Trésor plus confidentiel de la Fondation Martin Bodmer, la collection de pièces liées au monde du théâtre est pourtant des plus impressionnantes. Dans une exposition inédite organisée en dialogue avec l’Association Werner Strub et les masques créés par l’homme en personne, nous découvrons le monde du théâtre comme nous ne l’avons jamais vu. Si la scène n’est pas de la partie, l’art est pourtant toujours des plus vivants. Masques & Théâtre nous entraîne sur les traces du passé, de l’Antiquité à Molière en passant par Shakespeare, entre écrits et visages. Première édition imprimée d’un certain Hamlet, manuscrit de Ménandre datant du IIIème siècle égyptien que l’on croyait à jamais perdu, la collection nous donne des frissons. En entrant en conversation avec l’artisanat scénique, ces écrits qui ont fait l’histoire des arts de la scène, et continuent de faire vibrer nos théâtres aujourd’hui, s’accompagnent de masques donnant vie à ces histoires, ces dialogues. Quand le temple du livre monte sur scène. 

 

Manuscrits précieux
Nous pensions que la Fondation Martin Bodmer nous avait révélé tous les trésors de sa collection, mais encore une fois nous nous trompions. Le théâtre, domaine à part entière dans le monde de la littérature qui a traversé les époques, les continents, les civilisations, constitue un nouveau pan de cette collection en grande partie inédite et dévoilée cette année au public. Parmi les pièces présentées lors de cette nouvelle exposition, nous retrouvons tous les grands noms des arts de la comédie et de la tragédie qui ont forgé la culture actuelle qu’ils influencent encore de nos jours. Véritable frise chronologique de l’art dramaturge, Masques & Théâtre nous emmène de l’Antiquité au 20ème siècle à travers des pièces d’exception. Martin Bodmer nous prouve une nouvelle fois son éclectisme en possédant dans son imposante collection une édition originale de Mann ist Mann par Bertolt Brecht datant de 1926, et parallèlement une édition princeps d’Euripide qui nous fait faire un bond en arrière jusqu’à 1503. Sophocle, Jean-Jacques Rousseau, Molière, et Shakespeare enrichissent à leur tour cette collection qui nous permet de faire un tour d’horizon de l’art de la scène, de ses plus anciens temps à l’aube de la modernité.

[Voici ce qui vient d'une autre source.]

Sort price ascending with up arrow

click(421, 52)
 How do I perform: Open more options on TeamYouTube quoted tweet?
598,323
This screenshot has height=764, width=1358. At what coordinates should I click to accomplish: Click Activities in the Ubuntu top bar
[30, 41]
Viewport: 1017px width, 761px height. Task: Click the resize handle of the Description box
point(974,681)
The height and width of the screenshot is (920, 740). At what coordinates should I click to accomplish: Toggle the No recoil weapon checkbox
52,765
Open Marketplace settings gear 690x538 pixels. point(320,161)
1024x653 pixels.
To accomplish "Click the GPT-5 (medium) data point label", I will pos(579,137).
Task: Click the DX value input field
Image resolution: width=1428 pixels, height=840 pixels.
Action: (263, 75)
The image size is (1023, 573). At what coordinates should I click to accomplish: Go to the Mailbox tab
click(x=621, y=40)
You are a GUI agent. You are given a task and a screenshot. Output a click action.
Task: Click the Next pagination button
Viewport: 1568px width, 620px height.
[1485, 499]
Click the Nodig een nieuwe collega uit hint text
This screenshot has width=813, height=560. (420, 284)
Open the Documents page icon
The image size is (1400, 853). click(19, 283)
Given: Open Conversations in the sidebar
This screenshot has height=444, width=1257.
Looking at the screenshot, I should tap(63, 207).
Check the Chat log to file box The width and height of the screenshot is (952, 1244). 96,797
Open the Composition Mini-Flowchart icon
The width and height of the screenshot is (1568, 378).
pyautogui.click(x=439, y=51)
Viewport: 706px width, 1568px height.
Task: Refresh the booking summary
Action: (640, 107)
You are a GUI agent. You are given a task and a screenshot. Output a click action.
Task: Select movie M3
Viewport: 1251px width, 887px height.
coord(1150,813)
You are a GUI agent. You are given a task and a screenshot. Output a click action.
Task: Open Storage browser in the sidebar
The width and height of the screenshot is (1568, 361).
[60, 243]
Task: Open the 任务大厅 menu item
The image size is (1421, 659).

WILLIAM SHAKESPEARE (1564-1616), Mr. William Shakespeares Comedies, Histories, & Tragedies. Londres, printed by William Iaggard, and Ed. Blount, 1623, première édition collective dite « First Folio », un des mythes de la bibliophilie internationale Cologny, Fondation Martin Bodmer. © Giorgio Skory

Les visages des textes
Mais sans représentation que seraient ces textes ? Les écrire est un début, les représenter une suite vitale. Et pour leur donner vie, théâtre et masques vont de pair. Ces émotions, ces personnages de la dramaturgie antique à la plus moderne, prennent alors vie à travers le travail de Werner Strub qui reste l’un des créateurs les plus importants de l’histoire de l’art scénique. Créateur de masques autodidacte, il commence sa carrière en 1959 avec ses premières créations en cuir, et travaille ensuite pour des productions majeures en Suisse, avant de s’établir comme constructeur de décors au Théâtre de Carouge. Sa carrière brillante et ses masques des plus extraordinaires le mèneront à la création de ces visages de papiers mâchés pour la Commedia dell’arte, l’entrainant encore dans de nombreuses collaborations de prestige. Et cet attrait pour son travail se comprend aisément. Son masque de L’Oiseau Vert reste l’une de ses plus célèbres créations, fait de plumes, de tissu et de cuir, il donne vie à ce personnage étrange sous des traits d’une rare beauté. Tantôt effrayant, à l’image d’Oedipe dans Edipo Tirano de Sophocle, tantôt d’un romantisme discret tel que le masque créé pour le personnage de l’Enfant conduisant Tiresias dans cette même pièce, il sait capter l’essence de ces personnages. Une collaboration unique et intime entre dramaturges du passé et créateur du présent qui nous rappelle que l’art de la scène n’est pas un monde solitaire. Au contraire, si l’écrivain est au départ de cette création, le théâtre demande tout un monde pour prendre vie, et Werner Straub a su donner corps aux émotions et histoires du passé, qui continuent avec grâce de traverser notre présent. 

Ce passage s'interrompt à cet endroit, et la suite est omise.